Your goal: How many lines in the material below contain the string "This"? Give only the number.
START Supplied information
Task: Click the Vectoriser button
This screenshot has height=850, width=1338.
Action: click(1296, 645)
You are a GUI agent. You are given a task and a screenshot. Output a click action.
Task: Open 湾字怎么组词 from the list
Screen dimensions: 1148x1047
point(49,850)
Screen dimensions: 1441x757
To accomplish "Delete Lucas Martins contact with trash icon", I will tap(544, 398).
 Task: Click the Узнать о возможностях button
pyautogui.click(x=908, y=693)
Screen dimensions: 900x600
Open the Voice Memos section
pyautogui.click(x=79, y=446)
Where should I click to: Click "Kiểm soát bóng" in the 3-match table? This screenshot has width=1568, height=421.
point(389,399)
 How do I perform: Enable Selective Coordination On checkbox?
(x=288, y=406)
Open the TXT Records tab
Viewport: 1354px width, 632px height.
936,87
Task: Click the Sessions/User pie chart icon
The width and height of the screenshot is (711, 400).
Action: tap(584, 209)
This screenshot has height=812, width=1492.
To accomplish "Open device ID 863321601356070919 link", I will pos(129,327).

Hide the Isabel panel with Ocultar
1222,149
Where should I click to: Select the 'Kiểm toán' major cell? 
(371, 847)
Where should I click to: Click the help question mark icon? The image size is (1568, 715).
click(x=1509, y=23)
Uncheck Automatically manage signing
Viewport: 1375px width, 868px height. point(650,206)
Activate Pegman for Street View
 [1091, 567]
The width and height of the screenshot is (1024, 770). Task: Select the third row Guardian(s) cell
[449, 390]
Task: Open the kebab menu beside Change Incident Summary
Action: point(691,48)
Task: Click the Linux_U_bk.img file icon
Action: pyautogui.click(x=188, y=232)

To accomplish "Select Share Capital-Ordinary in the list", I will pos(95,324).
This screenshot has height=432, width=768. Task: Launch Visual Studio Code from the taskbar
END Supplied information
Final result: 4